Sequential resolution
Now let's look at resolving them one by one to see how much more difficult it gets.
// Print the student averages as they are available
let studentGrades = {};
let targetStudents = [{ name: 'test', grade: 10 }, { name: 'foo', grade: 50 }, { name: 'bar', grade: 100 }];
let averages = [];
let updateTime = 1;
// Simulate some database activity that returns the average
function recordGrade(student, grade) {
return new Promise((resolve, reject) => {
updateTime = updateTime * 10;
setTimeout(() => {
let grades = studentGrades[student];
grades.push(grade);
resolve(grades.reduce((prev, g) => prev + g, 0) / grades.length)
}, updateTime);
});
}
function printStudent(studentIndex, average) {
return average.then(a => {
console.log('Student ', targetStudents[studentIndex].name, ' has average ', a);
studentIndex++;
if (studentIndex < targetStudents.length) {
return printStudent(studentIndex, averages[studentIndex])
}
}).catch(e => console.error('Got unexpected error ', e));
}
function main() {
for (let student of targetStudents) {
studentGrades[student.name] = [];
averages.push(recordGrade(student.name, student.grade));
}
printStudent(0, averages[0])
.then(() => console.log('Operation success'))
.catch(e => console.error('Got unexpected error ', e));
}
main();
Multiple claim resolution
In the original paper, you could resolve a claim multiple times after it was resolved. In promises, you can do the same, but doing so requires a leap of faith that callbacks happen in registration order.
This is specified, but the callbacks could arguably create some initial discomfort.
If you call the
then()method twice on the same promise object (instead of chaining), then this promise object will have two pairs of settlement handlers. All handlers attached to the same promise object are always called in the order they were added. Moreover, the two promises returned by each call ofthen()start separate chains and do not wait for each other's settlement.

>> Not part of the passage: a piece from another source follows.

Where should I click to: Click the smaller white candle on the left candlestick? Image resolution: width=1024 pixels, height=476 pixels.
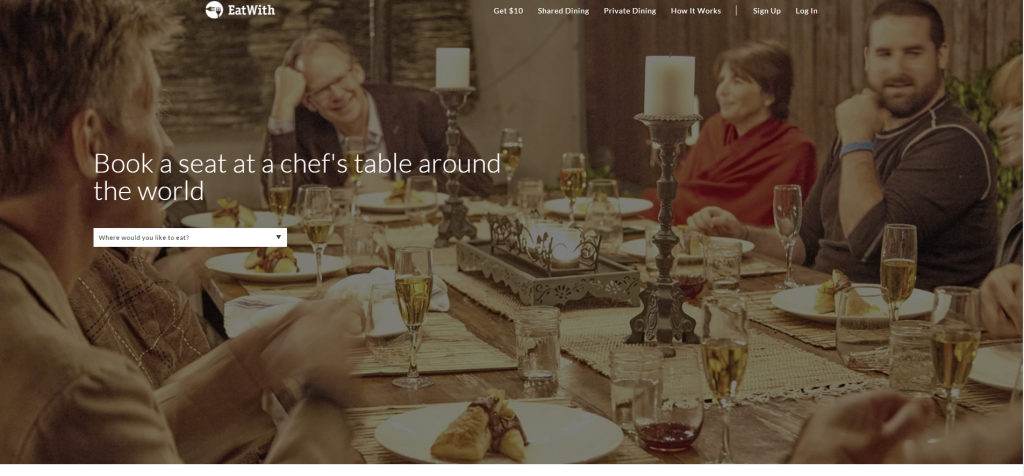click(453, 67)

function simplePromise() {
return new Promise((resolve, reject) => {
setTimeout(() => {
resolve('hi');
}, 5000);
});
}
// Resolve a single promise 4 times. Notice this program should
// take ~5 seconds not ~20 seconds.
function main() {
const p = simplePromise();
for (let i = 0; i < 5; i++) {
p.then(v => console.log('Invoke: ', i, ', value: ', v));
}
p.then(r => {
console.log('Promises resolved');
});
}
main();
Two years after Promise was added to ECMAScript, the async/await pattern was added. While it is not perfect, it is far closer to the spirit of Liskov's promises.

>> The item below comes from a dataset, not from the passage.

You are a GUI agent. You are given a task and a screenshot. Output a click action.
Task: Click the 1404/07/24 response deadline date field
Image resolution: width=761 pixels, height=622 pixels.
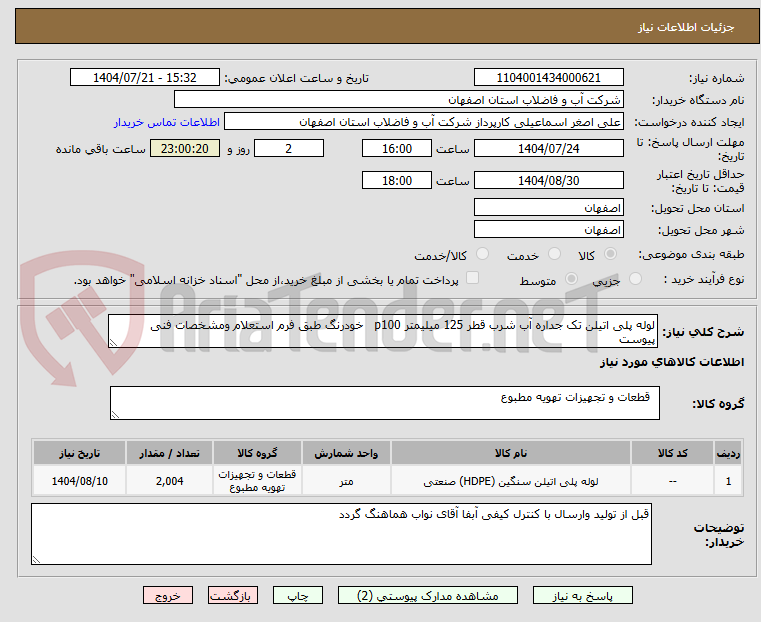pos(548,149)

Multiple claims with async/await
To demonstrate the impact async/await creates, let’s revisit the last example, but with async/await instead.
function simplePromise() {
return new Promise((resolve, reject) => {
setTimeout(() => {
resolve('hi');
}, 5000);
});
}
async function main() {
let p = simplePromise();
for (let i = 0; i < 5; i++) {
console.log('Invoke: ', i, 'value: ', await p);
}
console.log('Promises resolved');
}
main();
About those types
Now, getting back to those types. Clearly, JavaScript doesn’t have types, so comments about types do not apply. However, TypeScript is a different story. Unfortunately, TypeScript only allows typing the resolved value of a promise. The rejection path remains untyped, meaning we still lose one of the key guarantees Liskov originally proposed.
If you are interested in a more thorough history of promises, I wrote a deeper dive here.
I wouldn’t say that JavaScript promises are wrong. They filled a gap that could only really be solved at the language level. Libraries could mimic the pattern, but only the engine could properly integrate asynchronous work into the runtime.
So, what do you think? If JavaScript promises are not really Liskov’s promises, should we still call them promises at all?